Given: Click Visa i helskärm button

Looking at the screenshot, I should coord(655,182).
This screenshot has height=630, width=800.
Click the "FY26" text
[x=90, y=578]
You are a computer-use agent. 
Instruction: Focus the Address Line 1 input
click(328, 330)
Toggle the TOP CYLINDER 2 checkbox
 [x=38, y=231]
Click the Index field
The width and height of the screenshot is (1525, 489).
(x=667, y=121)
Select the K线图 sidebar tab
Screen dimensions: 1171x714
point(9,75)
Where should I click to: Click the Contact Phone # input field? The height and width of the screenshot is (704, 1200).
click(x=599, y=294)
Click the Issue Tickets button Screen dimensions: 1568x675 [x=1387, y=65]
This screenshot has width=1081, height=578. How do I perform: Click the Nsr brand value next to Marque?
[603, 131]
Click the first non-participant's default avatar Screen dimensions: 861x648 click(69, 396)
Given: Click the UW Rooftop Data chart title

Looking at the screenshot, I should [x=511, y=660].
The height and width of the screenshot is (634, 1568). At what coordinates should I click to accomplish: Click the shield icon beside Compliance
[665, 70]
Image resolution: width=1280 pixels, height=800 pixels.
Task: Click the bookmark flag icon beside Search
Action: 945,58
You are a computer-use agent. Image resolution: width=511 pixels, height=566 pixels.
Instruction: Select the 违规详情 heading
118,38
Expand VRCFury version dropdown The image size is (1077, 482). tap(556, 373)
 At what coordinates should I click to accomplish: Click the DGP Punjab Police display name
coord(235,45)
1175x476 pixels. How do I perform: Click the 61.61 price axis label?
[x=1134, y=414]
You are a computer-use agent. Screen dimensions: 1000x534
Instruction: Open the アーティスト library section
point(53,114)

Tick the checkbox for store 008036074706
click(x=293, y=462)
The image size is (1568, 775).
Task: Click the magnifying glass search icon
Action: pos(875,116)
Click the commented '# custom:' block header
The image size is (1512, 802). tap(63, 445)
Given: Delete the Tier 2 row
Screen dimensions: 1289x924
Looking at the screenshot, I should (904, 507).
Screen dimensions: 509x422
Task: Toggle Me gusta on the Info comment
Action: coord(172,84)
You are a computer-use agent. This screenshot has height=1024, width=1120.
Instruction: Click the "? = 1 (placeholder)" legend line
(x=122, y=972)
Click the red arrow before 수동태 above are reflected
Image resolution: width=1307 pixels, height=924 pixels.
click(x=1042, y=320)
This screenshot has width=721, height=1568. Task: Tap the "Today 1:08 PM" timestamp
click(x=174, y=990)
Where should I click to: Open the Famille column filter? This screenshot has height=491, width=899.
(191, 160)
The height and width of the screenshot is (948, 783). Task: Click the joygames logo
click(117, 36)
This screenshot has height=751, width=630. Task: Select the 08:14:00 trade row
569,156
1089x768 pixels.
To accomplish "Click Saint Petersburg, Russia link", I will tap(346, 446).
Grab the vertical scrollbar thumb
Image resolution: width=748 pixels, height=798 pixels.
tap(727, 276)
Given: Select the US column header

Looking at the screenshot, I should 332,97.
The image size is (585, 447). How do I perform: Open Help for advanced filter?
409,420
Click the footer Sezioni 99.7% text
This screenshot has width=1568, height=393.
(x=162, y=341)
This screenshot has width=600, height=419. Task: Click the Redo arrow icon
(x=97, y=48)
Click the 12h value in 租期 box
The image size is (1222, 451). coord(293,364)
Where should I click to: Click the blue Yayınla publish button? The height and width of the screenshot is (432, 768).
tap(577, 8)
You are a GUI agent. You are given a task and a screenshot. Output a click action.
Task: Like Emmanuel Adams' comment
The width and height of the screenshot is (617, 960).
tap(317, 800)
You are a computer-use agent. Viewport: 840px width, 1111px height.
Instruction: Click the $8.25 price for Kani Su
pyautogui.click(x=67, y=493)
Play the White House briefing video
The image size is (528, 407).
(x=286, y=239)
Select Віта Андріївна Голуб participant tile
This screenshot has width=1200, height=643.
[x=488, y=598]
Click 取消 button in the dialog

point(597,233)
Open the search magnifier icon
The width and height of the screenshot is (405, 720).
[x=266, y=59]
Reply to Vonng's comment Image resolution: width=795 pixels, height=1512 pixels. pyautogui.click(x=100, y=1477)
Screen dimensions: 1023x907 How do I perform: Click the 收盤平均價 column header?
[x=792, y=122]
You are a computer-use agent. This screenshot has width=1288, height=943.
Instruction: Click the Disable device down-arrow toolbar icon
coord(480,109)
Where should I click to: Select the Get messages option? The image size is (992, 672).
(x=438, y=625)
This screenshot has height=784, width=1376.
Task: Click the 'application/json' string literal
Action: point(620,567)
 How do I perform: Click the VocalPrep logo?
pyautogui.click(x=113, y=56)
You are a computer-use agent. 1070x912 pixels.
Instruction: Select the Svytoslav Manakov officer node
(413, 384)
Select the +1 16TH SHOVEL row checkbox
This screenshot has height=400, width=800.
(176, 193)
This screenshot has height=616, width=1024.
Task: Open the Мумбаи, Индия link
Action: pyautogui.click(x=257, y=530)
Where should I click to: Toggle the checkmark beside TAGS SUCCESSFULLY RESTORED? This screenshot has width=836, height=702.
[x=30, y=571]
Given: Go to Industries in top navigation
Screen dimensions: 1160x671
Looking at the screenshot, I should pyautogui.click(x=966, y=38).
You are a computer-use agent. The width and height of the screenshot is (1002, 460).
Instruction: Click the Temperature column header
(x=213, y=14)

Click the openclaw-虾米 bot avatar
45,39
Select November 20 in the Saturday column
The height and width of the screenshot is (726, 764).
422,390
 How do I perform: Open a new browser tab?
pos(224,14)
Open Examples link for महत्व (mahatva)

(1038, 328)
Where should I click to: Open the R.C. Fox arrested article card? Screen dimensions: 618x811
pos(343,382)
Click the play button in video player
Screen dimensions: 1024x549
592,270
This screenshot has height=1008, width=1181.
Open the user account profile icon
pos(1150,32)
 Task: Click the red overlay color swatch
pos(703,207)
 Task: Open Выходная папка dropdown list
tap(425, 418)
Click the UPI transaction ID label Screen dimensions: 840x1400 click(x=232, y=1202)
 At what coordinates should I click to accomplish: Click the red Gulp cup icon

## Your goal
Gather from the entries above all lines that include the string "agent".

## Solution to this exercise
You are a computer-use agent. 
You are a computer-use agent. Image resolution: width=511 pixels, height=566 pixels.
You are a computer-use agent. Screen dimensions: 1000x534
You are a computer-use agent. This screenshot has height=1024, width=1120.
You are a GUI agent. You are given a task and a screenshot. Output a click action.
You are a computer-use agent. Viewport: 840px width, 1111px height.
You are a computer-use agent. This screenshot has width=1288, height=943.
You are a computer-use agent. 1070x912 pixels.
You are a computer-use agent. The width and height of the screenshot is (1002, 460).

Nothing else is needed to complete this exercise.